> **What this task involves**
Can you copy out the stored data below word for word, leaving the pictures out of your copy?

━━ Listed entries ━━

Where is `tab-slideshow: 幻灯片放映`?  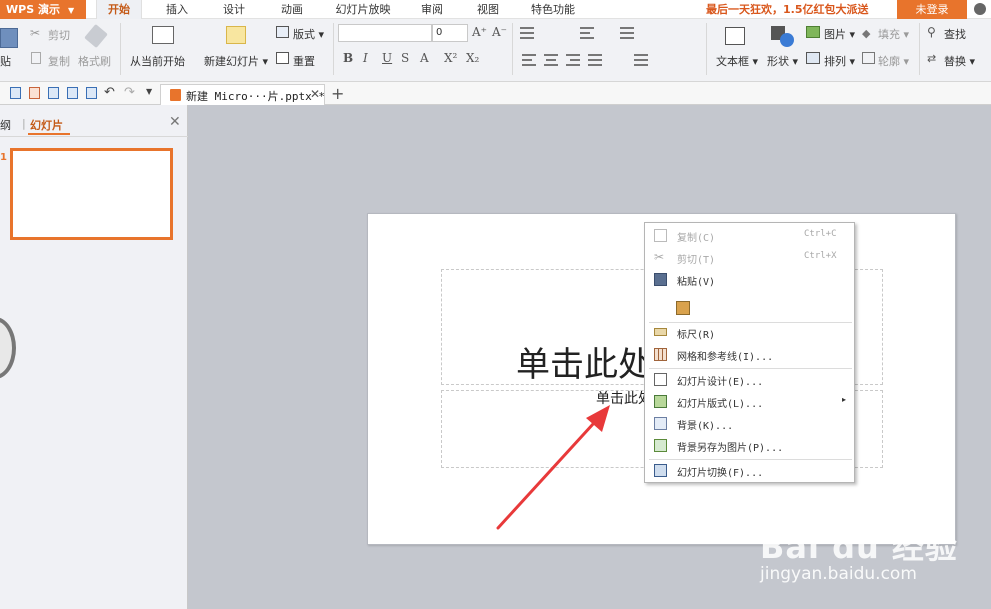
tab-slideshow: 幻灯片放映 is located at coordinates (363, 10).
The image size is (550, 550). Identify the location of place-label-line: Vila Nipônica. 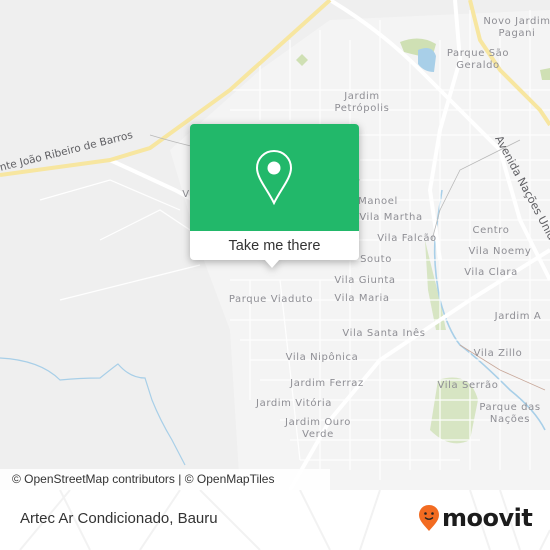
(322, 358).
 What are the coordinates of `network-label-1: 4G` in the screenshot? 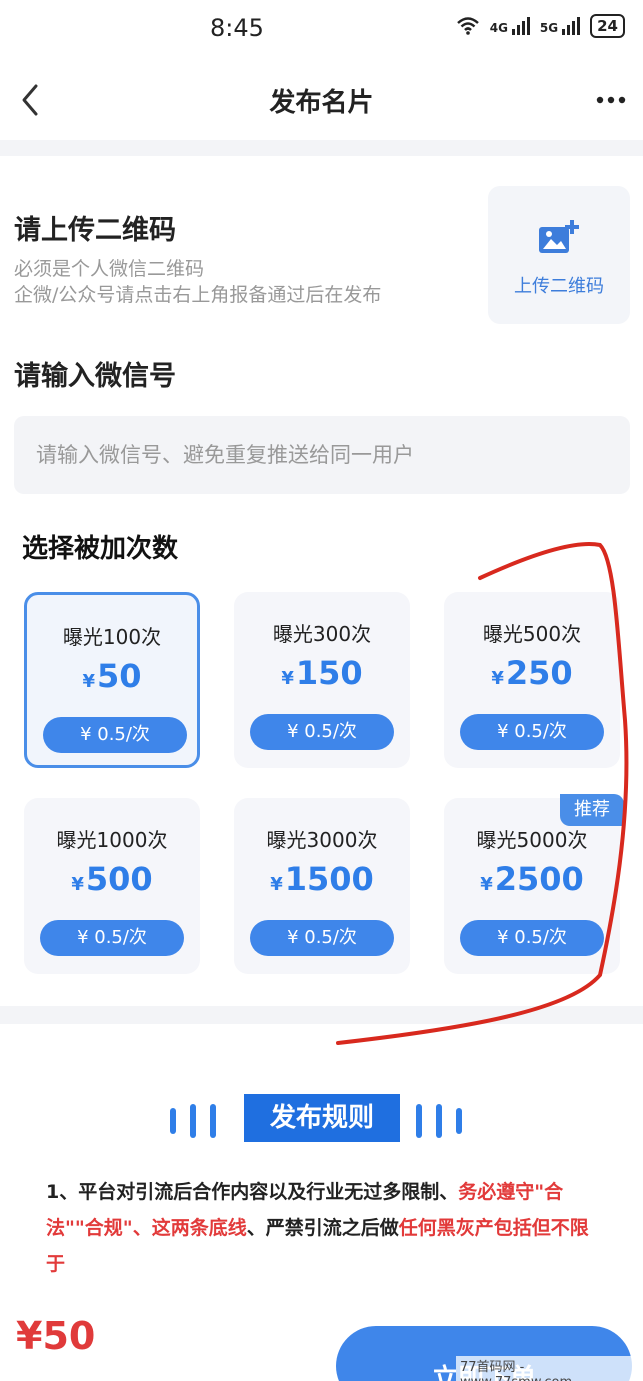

━━━

> **Result of this task**
Where is `tab-slideshow: 幻灯片放映`?  
tab-slideshow: 幻灯片放映 is located at coordinates (363, 10).
The image size is (550, 550). Identify the location of place-label-line: Vila Nipônica. 
(322, 358).
 What are the coordinates of `network-label-1: 4G` in the screenshot? 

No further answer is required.